WORK INSTRUCTIONS:
Copy every line in the items below that contains the string "title". Case counts.

STUDY MATERIAL:
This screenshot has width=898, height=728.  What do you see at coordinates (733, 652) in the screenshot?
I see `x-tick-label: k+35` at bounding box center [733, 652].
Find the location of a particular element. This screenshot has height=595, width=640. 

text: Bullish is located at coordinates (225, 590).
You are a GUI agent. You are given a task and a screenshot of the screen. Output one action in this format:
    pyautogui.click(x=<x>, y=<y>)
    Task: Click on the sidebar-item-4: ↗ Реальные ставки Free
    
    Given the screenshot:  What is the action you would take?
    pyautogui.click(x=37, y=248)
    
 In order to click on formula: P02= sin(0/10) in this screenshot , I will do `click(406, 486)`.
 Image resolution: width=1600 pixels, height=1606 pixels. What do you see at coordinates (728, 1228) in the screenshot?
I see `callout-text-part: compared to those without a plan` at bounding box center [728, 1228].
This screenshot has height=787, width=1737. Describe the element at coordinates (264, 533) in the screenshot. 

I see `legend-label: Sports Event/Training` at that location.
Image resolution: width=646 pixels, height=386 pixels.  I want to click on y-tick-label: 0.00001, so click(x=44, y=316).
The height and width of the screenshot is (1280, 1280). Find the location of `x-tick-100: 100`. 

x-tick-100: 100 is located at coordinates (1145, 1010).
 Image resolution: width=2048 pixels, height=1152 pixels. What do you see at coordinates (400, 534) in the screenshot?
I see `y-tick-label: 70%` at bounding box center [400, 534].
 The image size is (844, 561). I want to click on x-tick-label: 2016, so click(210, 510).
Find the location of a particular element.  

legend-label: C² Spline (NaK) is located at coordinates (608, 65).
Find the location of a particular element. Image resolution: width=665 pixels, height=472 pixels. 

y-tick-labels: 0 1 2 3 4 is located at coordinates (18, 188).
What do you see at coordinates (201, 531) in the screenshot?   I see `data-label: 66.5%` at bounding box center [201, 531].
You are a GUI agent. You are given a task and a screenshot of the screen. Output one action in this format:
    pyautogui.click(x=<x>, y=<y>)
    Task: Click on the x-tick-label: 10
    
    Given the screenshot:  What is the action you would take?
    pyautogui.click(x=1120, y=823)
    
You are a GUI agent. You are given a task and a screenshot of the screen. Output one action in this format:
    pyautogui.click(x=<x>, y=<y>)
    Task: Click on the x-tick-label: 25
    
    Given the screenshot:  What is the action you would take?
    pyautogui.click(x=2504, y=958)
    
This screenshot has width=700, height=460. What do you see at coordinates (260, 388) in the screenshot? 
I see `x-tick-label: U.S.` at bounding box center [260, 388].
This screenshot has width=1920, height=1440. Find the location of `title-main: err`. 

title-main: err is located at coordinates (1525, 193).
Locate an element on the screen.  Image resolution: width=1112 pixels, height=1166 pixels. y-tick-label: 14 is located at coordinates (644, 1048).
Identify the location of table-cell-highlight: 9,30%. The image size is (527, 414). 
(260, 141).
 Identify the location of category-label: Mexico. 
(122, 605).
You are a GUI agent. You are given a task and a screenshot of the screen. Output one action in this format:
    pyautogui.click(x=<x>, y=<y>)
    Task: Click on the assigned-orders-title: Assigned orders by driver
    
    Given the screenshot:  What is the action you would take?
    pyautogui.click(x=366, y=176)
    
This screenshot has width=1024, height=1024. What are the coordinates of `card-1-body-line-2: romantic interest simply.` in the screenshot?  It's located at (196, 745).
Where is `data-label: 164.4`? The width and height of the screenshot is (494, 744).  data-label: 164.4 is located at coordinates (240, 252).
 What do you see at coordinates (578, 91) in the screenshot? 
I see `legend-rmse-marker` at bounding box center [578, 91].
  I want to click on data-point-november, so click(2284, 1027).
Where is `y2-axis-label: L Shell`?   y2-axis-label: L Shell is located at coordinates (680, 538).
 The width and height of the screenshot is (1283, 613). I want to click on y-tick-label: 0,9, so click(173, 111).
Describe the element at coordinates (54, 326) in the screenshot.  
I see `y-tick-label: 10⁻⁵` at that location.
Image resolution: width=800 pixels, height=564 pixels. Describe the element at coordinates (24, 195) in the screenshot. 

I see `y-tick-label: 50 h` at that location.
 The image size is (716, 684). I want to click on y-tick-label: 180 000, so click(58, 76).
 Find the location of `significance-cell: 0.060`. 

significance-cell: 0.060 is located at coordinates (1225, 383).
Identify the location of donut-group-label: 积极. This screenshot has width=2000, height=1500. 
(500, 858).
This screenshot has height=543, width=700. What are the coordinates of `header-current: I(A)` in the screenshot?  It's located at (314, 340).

WRITTEN ANSWER:
This screenshot has width=1920, height=1440. Find the location of `title-main: err`. 
title-main: err is located at coordinates (1525, 193).
    Task: Click on the assigned-orders-title: Assigned orders by driver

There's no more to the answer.